▸ **WHAT TO WORK ON**
Retype the material below from its first line through the line containing "Action: (x=914, y=625)", including both ends. Leave the pictures out.

▸ **ENTRIES**
——————————

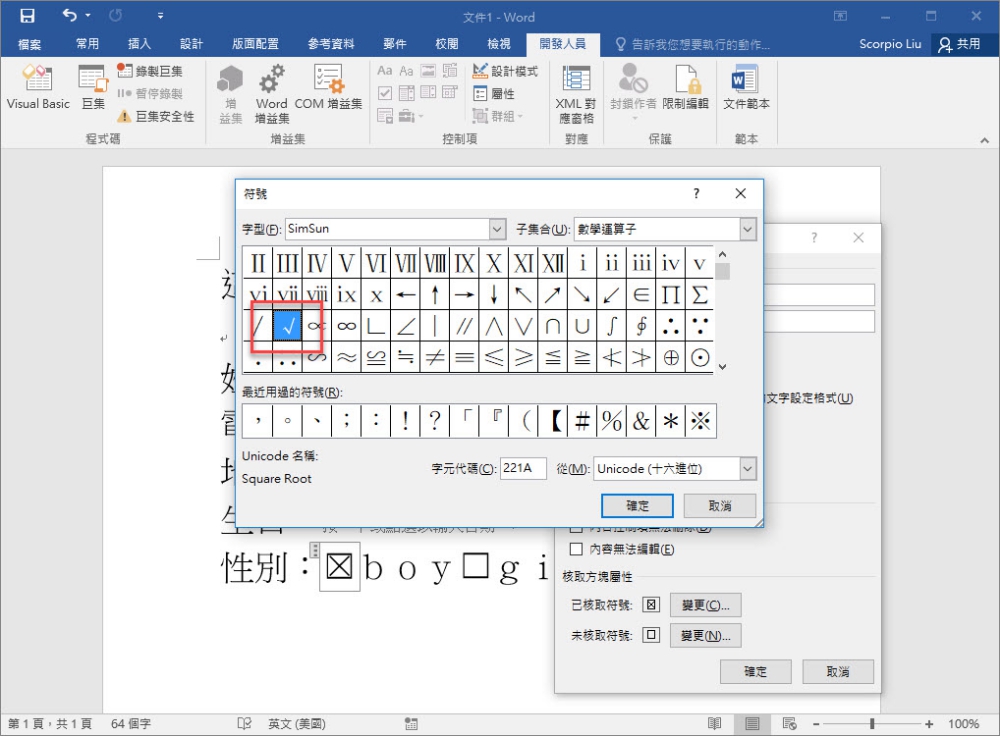The height and width of the screenshot is (736, 1000).
Task: Toggle the 內容無法編輯 checkbox
Action: (x=576, y=549)
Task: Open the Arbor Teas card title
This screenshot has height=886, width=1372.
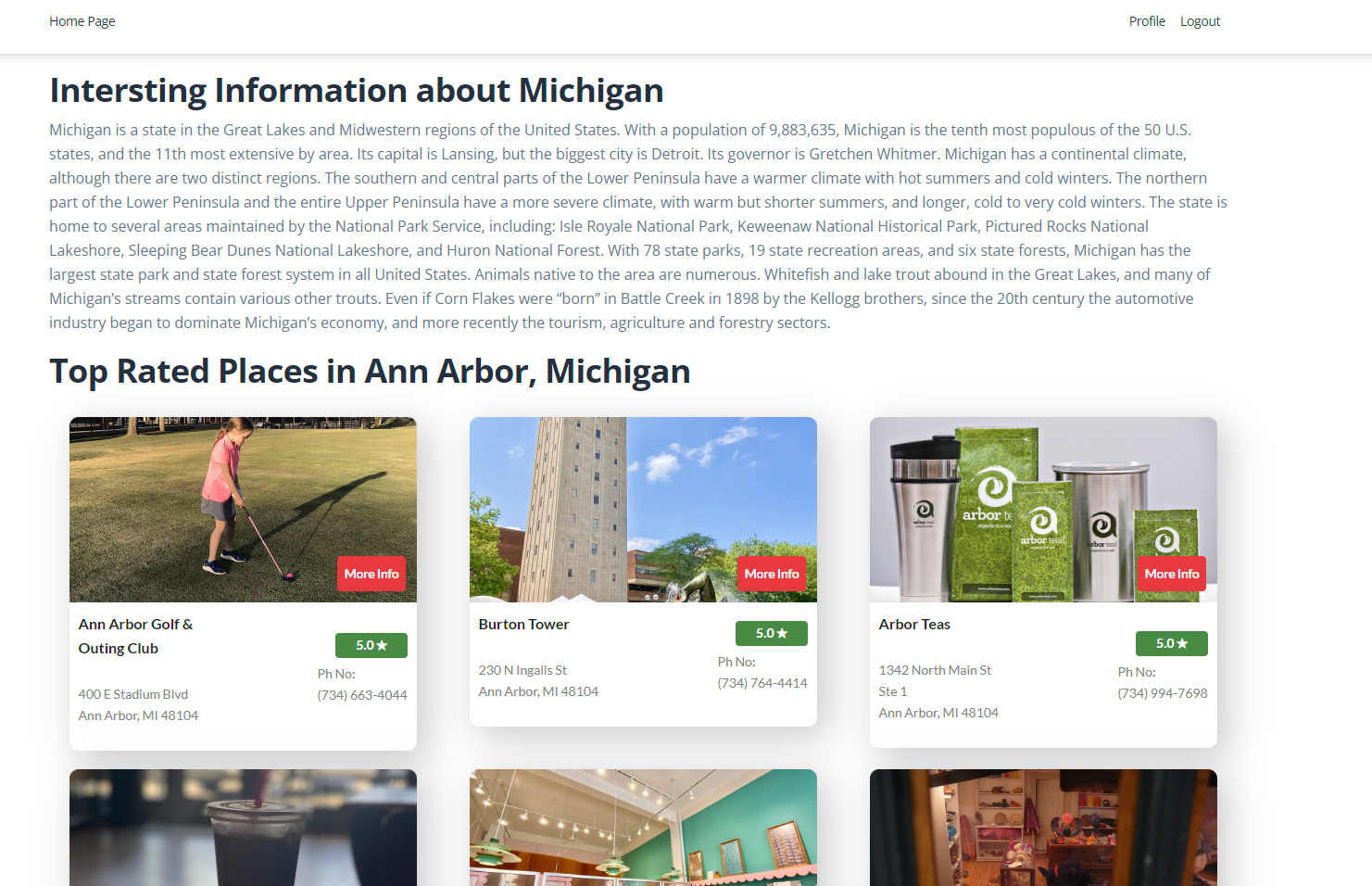Action: (x=914, y=625)
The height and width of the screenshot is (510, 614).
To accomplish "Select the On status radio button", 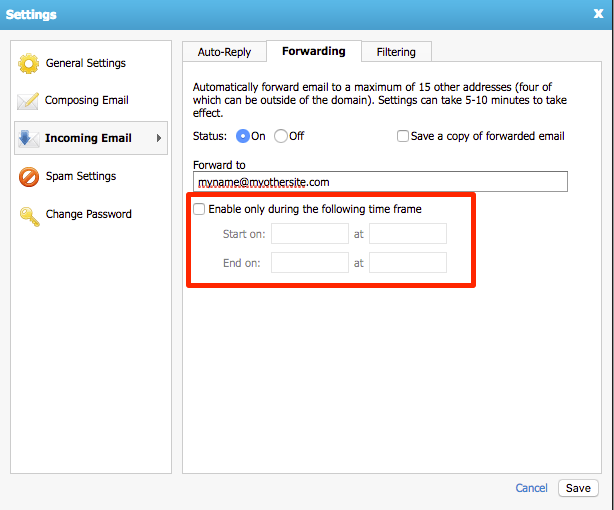I will 242,136.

——————————

▸ **EXERCISE RESPONSE**
The height and width of the screenshot is (736, 1000).
Task: Toggle the 內容無法編輯 checkbox
Action: (x=576, y=549)
Task: Open the Arbor Teas card title
This screenshot has height=886, width=1372.
Action: (x=914, y=625)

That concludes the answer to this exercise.